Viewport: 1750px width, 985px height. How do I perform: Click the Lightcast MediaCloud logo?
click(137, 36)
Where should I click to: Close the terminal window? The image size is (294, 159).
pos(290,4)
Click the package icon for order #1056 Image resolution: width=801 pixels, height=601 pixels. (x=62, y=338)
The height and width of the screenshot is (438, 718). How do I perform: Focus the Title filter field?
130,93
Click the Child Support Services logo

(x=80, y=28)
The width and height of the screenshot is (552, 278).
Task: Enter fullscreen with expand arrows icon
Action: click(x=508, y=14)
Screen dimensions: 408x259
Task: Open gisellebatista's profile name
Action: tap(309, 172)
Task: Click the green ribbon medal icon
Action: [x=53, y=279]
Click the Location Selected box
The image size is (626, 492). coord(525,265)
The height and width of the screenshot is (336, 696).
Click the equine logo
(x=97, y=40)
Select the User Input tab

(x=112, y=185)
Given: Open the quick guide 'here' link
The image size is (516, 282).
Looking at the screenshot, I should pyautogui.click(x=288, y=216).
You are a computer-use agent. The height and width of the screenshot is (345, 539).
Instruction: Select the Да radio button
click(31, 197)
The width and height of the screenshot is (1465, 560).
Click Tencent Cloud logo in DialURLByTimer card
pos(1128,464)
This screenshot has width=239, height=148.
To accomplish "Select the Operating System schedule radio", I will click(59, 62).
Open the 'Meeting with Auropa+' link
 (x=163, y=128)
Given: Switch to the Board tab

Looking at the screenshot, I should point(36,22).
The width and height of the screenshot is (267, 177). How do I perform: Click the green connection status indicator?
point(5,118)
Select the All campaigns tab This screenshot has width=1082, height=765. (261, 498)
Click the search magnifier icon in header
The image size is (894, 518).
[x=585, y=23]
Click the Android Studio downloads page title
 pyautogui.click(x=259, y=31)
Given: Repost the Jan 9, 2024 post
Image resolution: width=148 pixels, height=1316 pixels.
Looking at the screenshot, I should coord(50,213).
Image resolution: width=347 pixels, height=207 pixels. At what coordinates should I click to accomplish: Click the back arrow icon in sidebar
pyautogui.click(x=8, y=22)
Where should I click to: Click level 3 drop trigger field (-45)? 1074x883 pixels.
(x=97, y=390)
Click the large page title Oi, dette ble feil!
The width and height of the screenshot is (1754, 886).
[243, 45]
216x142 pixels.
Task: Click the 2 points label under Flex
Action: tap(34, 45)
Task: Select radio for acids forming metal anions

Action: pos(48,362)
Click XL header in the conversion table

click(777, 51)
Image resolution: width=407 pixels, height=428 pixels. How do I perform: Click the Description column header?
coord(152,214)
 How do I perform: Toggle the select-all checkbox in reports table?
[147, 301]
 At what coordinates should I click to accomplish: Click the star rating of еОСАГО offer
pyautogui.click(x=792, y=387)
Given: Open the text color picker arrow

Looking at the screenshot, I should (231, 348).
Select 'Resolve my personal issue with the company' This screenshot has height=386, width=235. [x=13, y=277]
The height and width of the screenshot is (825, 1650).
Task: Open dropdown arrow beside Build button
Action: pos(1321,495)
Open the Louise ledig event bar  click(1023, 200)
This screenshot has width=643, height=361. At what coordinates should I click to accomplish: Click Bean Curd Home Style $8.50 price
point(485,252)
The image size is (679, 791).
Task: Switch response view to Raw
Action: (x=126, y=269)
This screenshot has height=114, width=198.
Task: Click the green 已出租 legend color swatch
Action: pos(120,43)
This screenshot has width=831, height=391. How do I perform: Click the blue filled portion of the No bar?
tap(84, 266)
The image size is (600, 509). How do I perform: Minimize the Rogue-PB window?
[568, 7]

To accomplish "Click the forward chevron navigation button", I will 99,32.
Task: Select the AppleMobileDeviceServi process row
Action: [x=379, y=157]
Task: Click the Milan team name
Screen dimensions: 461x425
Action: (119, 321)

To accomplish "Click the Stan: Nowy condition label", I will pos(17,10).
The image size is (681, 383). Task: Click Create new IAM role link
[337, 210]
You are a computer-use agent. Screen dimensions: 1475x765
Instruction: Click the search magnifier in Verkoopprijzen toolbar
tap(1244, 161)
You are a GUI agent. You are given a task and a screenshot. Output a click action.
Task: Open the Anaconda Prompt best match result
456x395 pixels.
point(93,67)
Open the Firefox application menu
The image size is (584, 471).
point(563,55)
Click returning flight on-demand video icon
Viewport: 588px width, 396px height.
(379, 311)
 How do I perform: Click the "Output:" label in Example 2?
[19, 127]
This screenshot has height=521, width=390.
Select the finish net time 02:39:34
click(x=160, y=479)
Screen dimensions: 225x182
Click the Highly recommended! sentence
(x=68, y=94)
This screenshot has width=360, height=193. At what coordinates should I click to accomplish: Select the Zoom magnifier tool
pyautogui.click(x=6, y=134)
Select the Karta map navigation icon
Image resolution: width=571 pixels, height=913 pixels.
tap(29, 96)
•••
Please convert every line of the records above into a Markdown table with two columns, Row and Line, numbering the rows and leaving out blank lines.

| Row | Line |
|---|---|
| 1 | Viewport: 1750px width, 985px height. How do I perform: Click the Lightcast MediaCloud logo? |
| 2 | click(137, 36) |
| 3 | Where should I click to: Close the terminal window? The image size is (294, 159). |
| 4 | pos(290,4) |
| 5 | Click the package icon for order #1056 Image resolution: width=801 pixels, height=601 pixels. (x=62, y=338) |
| 6 | The height and width of the screenshot is (438, 718). How do I perform: Focus the Title filter field? |
| 7 | 130,93 |
| 8 | Click the Child Support Services logo |
| 9 | (x=80, y=28) |
| 10 | The width and height of the screenshot is (552, 278). |
| 11 | Task: Enter fullscreen with expand arrows icon |
| 12 | Action: click(x=508, y=14) |
| 13 | Screen dimensions: 408x259 |
| 14 | Task: Open gisellebatista's profile name |
| 15 | Action: tap(309, 172) |
| 16 | Task: Click the green ribbon medal icon |
| 17 | Action: [x=53, y=279] |
| 18 | Click the Location Selected box |
| 19 | The image size is (626, 492). coord(525,265) |
| 20 | The height and width of the screenshot is (336, 696). |
| 21 | Click the equine logo |
| 22 | (x=97, y=40) |
| 23 | Select the User Input tab |
| 24 | (x=112, y=185) |
| 25 | Given: Open the quick guide 'here' link |
| 26 | The image size is (516, 282). |
| 27 | Looking at the screenshot, I should pyautogui.click(x=288, y=216). |
| 28 | You are a computer-use agent. The height and width of the screenshot is (345, 539). |
| 29 | Instruction: Select the Да radio button |
| 30 | click(31, 197) |
| 31 | The width and height of the screenshot is (1465, 560). |
| 32 | Click Tencent Cloud logo in DialURLByTimer card |
| 33 | pos(1128,464) |
| 34 | This screenshot has width=239, height=148. |
| 35 | To accomplish "Select the Operating System schedule radio", I will click(59, 62). |
| 36 | Open the 'Meeting with Auropa+' link |
| 37 |  (x=163, y=128) |
| 38 | Given: Switch to the Board tab |
| 39 | Looking at the screenshot, I should point(36,22). |
| 40 | The width and height of the screenshot is (267, 177). How do I perform: Click the green connection status indicator? |
| 41 | point(5,118) |
| 42 | Select the All campaigns tab This screenshot has width=1082, height=765. (261, 498) |
| 43 | Click the search magnifier icon in header |
| 44 | The image size is (894, 518). |
| 45 | [x=585, y=23] |
| 46 | Click the Android Studio downloads page title |
| 47 |  pyautogui.click(x=259, y=31) |
| 48 | Given: Repost the Jan 9, 2024 post |
| 49 | Image resolution: width=148 pixels, height=1316 pixels. |
| 50 | Looking at the screenshot, I should coord(50,213). |
| 51 | Image resolution: width=347 pixels, height=207 pixels. At what coordinates should I click to accomplish: Click the back arrow icon in sidebar |
| 52 | pyautogui.click(x=8, y=22) |
| 53 | Where should I click to: Click level 3 drop trigger field (-45)? 1074x883 pixels. |
| 54 | (x=97, y=390) |
| 55 | Click the large page title Oi, dette ble feil! |
| 56 | The width and height of the screenshot is (1754, 886). |
| 57 | [243, 45] |
| 58 | 216x142 pixels. |
| 59 | Task: Click the 2 points label under Flex |
| 60 | Action: tap(34, 45) |
| 61 | Task: Select radio for acids forming metal anions |
| 62 | Action: pos(48,362) |
| 63 | Click XL header in the conversion table |
| 64 | click(777, 51) |
| 65 | Image resolution: width=407 pixels, height=428 pixels. How do I perform: Click the Description column header? |
| 66 | coord(152,214) |
| 67 |  How do I perform: Toggle the select-all checkbox in reports table? |
| 68 | [147, 301] |
| 69 |  At what coordinates should I click to accomplish: Click the star rating of еОСАГО offer |
| 70 | pyautogui.click(x=792, y=387) |
| 71 | Given: Open the text color picker arrow |
| 72 | Looking at the screenshot, I should (231, 348). |
| 73 | Select 'Resolve my personal issue with the company' This screenshot has height=386, width=235. [x=13, y=277] |
| 74 | The height and width of the screenshot is (825, 1650). |
| 75 | Task: Open dropdown arrow beside Build button |
| 76 | Action: pos(1321,495) |
| 77 | Open the Louise ledig event bar  click(1023, 200) |
| 78 | This screenshot has width=643, height=361. At what coordinates should I click to accomplish: Click Bean Curd Home Style $8.50 price |
| 79 | point(485,252) |
| 80 | The image size is (679, 791). |
| 81 | Task: Switch response view to Raw |
| 82 | Action: (x=126, y=269) |
| 83 | This screenshot has height=114, width=198. |
| 84 | Task: Click the green 已出租 legend color swatch |
| 85 | Action: pos(120,43) |
| 86 | This screenshot has width=831, height=391. How do I perform: Click the blue filled portion of the No bar? |
| 87 | tap(84, 266) |
| 88 | The image size is (600, 509). How do I perform: Minimize the Rogue-PB window? |
| 89 | [568, 7] |
| 90 | To accomplish "Click the forward chevron navigation button", I will 99,32. |
| 91 | Task: Select the AppleMobileDeviceServi process row |
| 92 | Action: [x=379, y=157] |
| 93 | Task: Click the Milan team name |
| 94 | Screen dimensions: 461x425 |
| 95 | Action: (119, 321) |
| 96 | To accomplish "Click the Stan: Nowy condition label", I will pos(17,10). |
| 97 | The image size is (681, 383). Task: Click Create new IAM role link |
| 98 | [337, 210] |
| 99 | You are a computer-use agent. Screen dimensions: 1475x765 |
| 100 | Instruction: Click the search magnifier in Verkoopprijzen toolbar |
| 101 | tap(1244, 161) |
| 102 | You are a GUI agent. You are given a task and a screenshot. Output a click action. |
| 103 | Task: Open the Anaconda Prompt best match result |
| 104 | 456x395 pixels. |
| 105 | point(93,67) |
| 106 | Open the Firefox application menu |
| 107 | The image size is (584, 471). |
| 108 | point(563,55) |
| 109 | Click returning flight on-demand video icon |
| 110 | Viewport: 588px width, 396px height. |
| 111 | (379, 311) |
| 112 |  How do I perform: Click the "Output:" label in Example 2? |
| 113 | [19, 127] |
| 114 | This screenshot has height=521, width=390. |
| 115 | Select the finish net time 02:39:34 |
| 116 | click(x=160, y=479) |
| 117 | Screen dimensions: 225x182 |
| 118 | Click the Highly recommended! sentence |
| 119 | (x=68, y=94) |
| 120 | This screenshot has width=360, height=193. At what coordinates should I click to accomplish: Select the Zoom magnifier tool |
| 121 | pyautogui.click(x=6, y=134) |
| 122 | Select the Karta map navigation icon |
| 123 | Image resolution: width=571 pixels, height=913 pixels. |
| 124 | tap(29, 96) |